TAREFA PROPOSTA A: Segundo o trecho sobre o Direito Natural, por que o Estado não pode definir ou positivar a família?

TRECHO:
-- -- --

Os defensores do princípio filosófico da lex aeterna creem que já existia uma ordem na realidade antes mesmo que existissem sociedades ou organizações estatais que impusessem algum tipo de regra social a algum ordenamento grupal. Essa é uma certeza basilar para o Direito Natural. Por exemplo, era claro para autores como Platão (427 a.C.-347 a.C.), Marco Aurélio (121-180), Santo Agostinho (354.-430), Santo Anselmo (1033-1109), São Tomás de Aquino, Samuel Pufendorf (1632-1694), John Locke (1632-1704), Jean-Jacques Rousseau (1712-1778), G. K. Chesterton (1874-1936), Eric Voegelin (1901-1985), Jacques Maritain (18821973), entre outros, que alguns princípios já existiam antes mesmo de serem colocados nas mais recônditas tábuas de leis. Antes de existirem os dez mandamentos judaicos, a própria natureza da realidade já mostrava que matar e roubar eram coisas más em si mesmas. Caim, ao matar Abel - considerando-se hipoteticamente suas reais existências - tinha cometido um crime contra a ordem da natureza, e isso já era sabido e assimilado naquela comunidade antes mesmo de leis formais existirem.
Antes de existir uma definição categórica do direito formal sobre o que seria uma “família", por exemplo, a família já era uma realidade existencial no ordenamento natural humano. Em suma: há sociedade organizada porque antes houve famílias, e não o contrário: há famílias porque anteriormente havia sociedade organizada. A lógica de que o Estado é anterior à família é social, biológica e antropologicamente impossível. A família é anterior ao Estado e, como tal, o Estado não pode definir ou positivar algo que é anterior a ele mesmo, sem que seus atos se tornem despóticos. Tal lógica mentirosa foi defendida por Karl Marx (1818-1883) e Friedrich Engels (1820-1895) na obra A Origem da Família, da Propriedade Privada e do Estado.5
Em suma: o princípio arrogado pelo Direito Natural clássico, de que existem instituições e leis anteriores às normatizações jurídicas de um Estado, não é um absurdo, mas sim uma conclusão lógica e científica dos fatos.

-- -- --

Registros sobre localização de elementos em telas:
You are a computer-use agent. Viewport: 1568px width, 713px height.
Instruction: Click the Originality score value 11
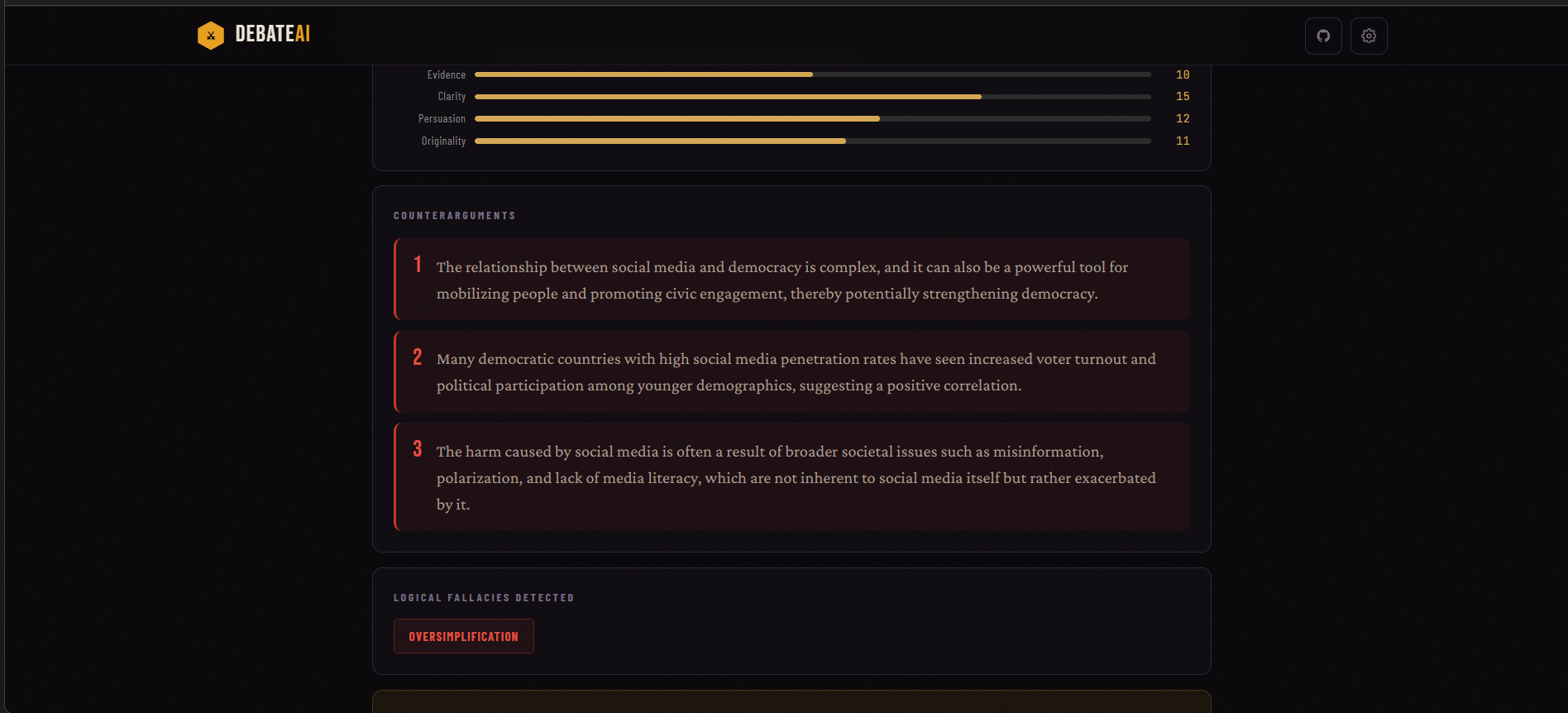pyautogui.click(x=1183, y=141)
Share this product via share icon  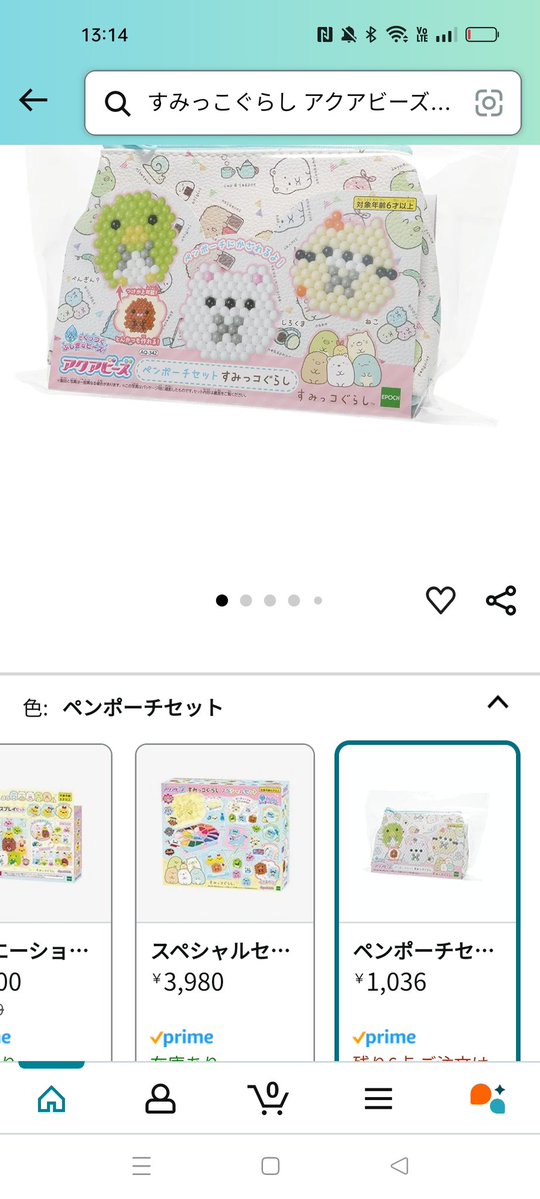point(501,600)
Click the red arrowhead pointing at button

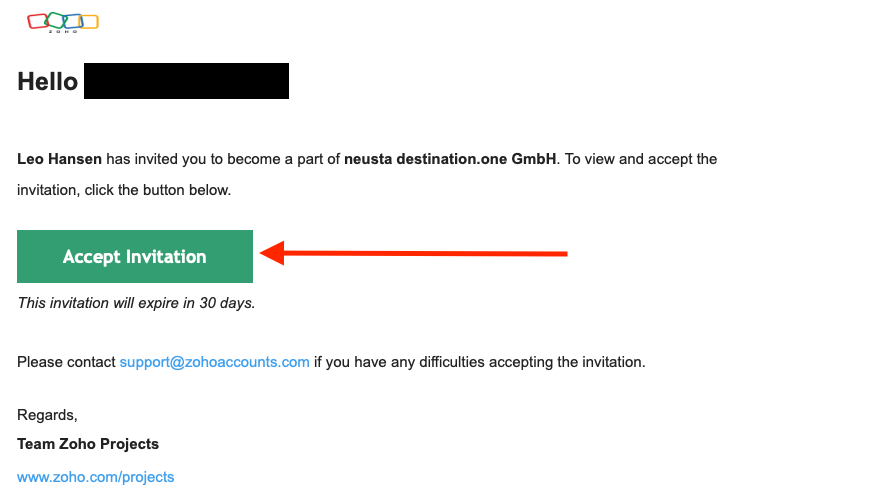(272, 253)
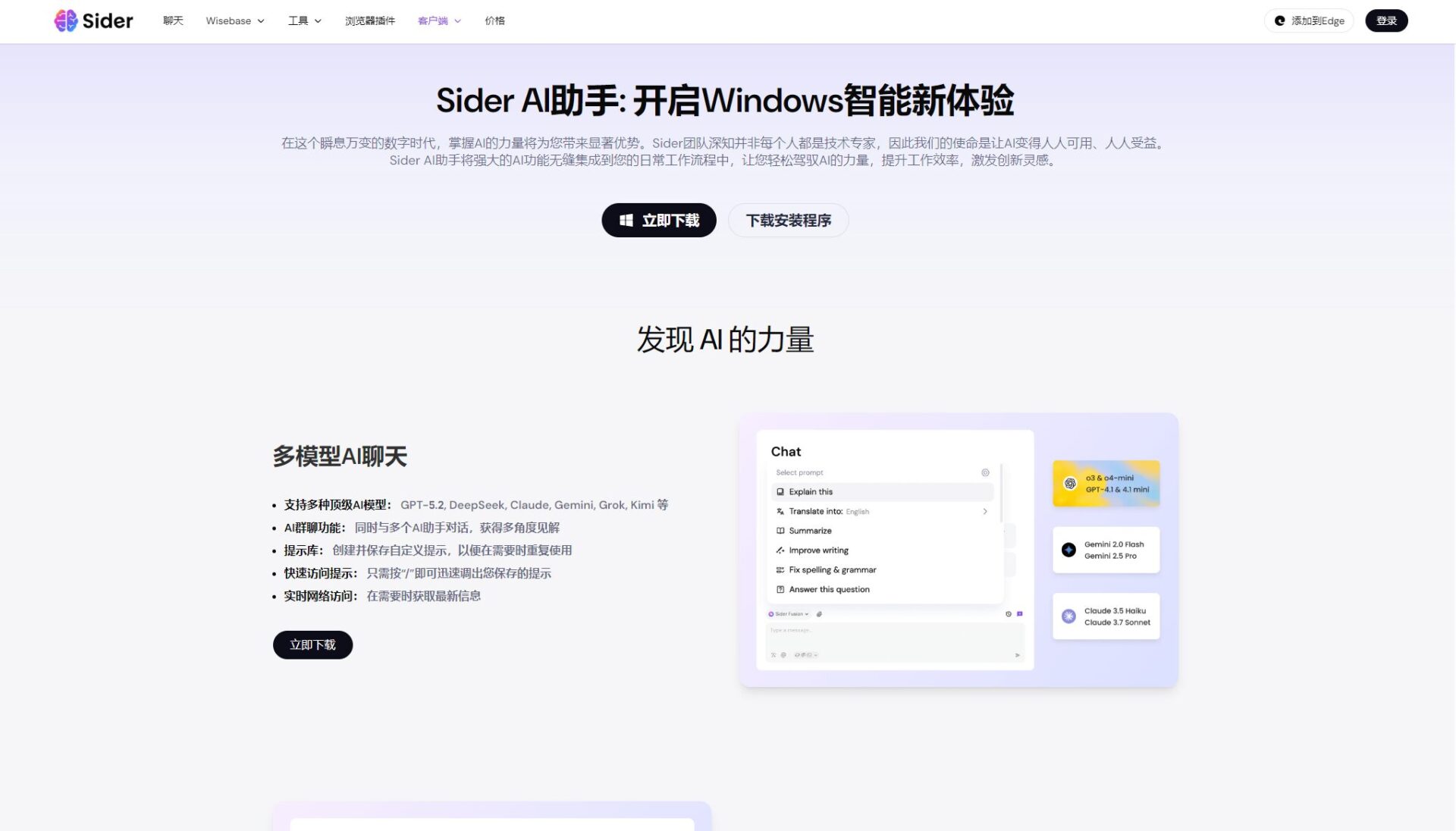Click the Sider brain logo icon

tap(66, 20)
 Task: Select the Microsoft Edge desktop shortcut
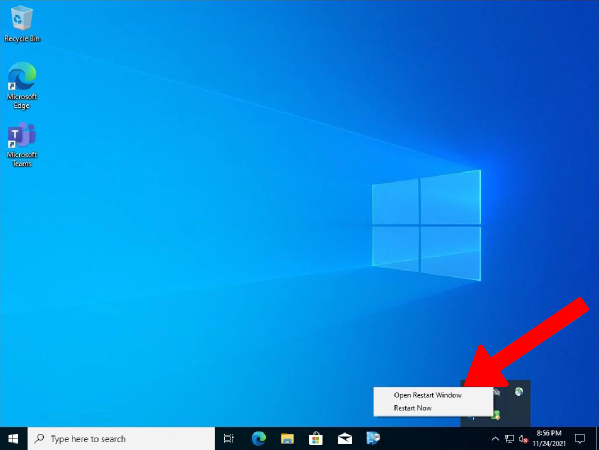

-- -- --

TAREFA PROPOSTA B: Edite as entradas da linha que contém "Click the red arrowhead pointing at button" até o fim delas, trocando "red arrowhead" por "green arrowhead" e mantendo todo o resto igual. Deixe as imagens de fora da resposta.

RESPOSTA COMPLETA A: Porque a família é anterior ao Estado, e o Estado não pode definir ou positivar algo que é anterior a ele mesmo sem que seus atos se tornem despóticos.

RESPOSTA COMPLETA B:
Click the green arrowhead pointing at button

(272, 253)
Click the Sider brain logo icon

tap(66, 20)
 Task: Select the Microsoft Edge desktop shortcut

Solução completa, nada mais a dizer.